Manitoba moisture has been lurching from one extreme to the other this year.
Doug Chorney, president of Keystone Agricultural Producers, the largest farm lobby group in the province, said in the spring the fields were sopping wet and now it's so dry some producers are worried about what will happen to their late-seeded crops.
our yields really took a big hit as a result," he said.
"So it does create the worst of both conditions."
Environment Canada confirmed that in the last 40 days, southern Manitoba has had less than half of its normal precipitation.
Edgar Schuerer, who farms near Dugald, said the growing season’s weather has been "a rollercoaster." Thirty per cent of his crop was underwater during Canada Day long weekend flooding, and 20 per cent was a total loss.
“If we don’t get raid in the next couple weeks, the yields will be impacted,” he said. “This has been a crazy year.”
The drier weather in July and August has been welcome to salvage the remaining crop, but his soy beans now need rain in the coming weeks or the yield will be impacted.
“It's difficult. I mean, last year was the best year we've ever had.
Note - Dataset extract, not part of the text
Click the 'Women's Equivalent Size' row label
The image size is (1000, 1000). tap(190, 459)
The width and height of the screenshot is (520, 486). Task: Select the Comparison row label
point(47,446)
The year before was fine too, but in the last 10 years, yeah, it's been a rollercoaster,” he said.
Winnipeg sees dry July
Winnipeg, too, has been drier than normal lately.
CBC Meteorologist John Sauder said Winnipeg has received about 44 millimetres of rain since July 1. Normally, the city sees about 98 mm in that time.
“Since the beginning of July, we have had a below normal number of days with a measurable rainfall,” said Sauder.
The Forks Riverwalk is finally above water, and crews are busy preparing it for foot traffic.
“We know tens of thousands of people use it over a week in the summer,” said The Forks CEO Paul Jordan. “Our door counts definitely go down when the Riverwalk is not in operation.”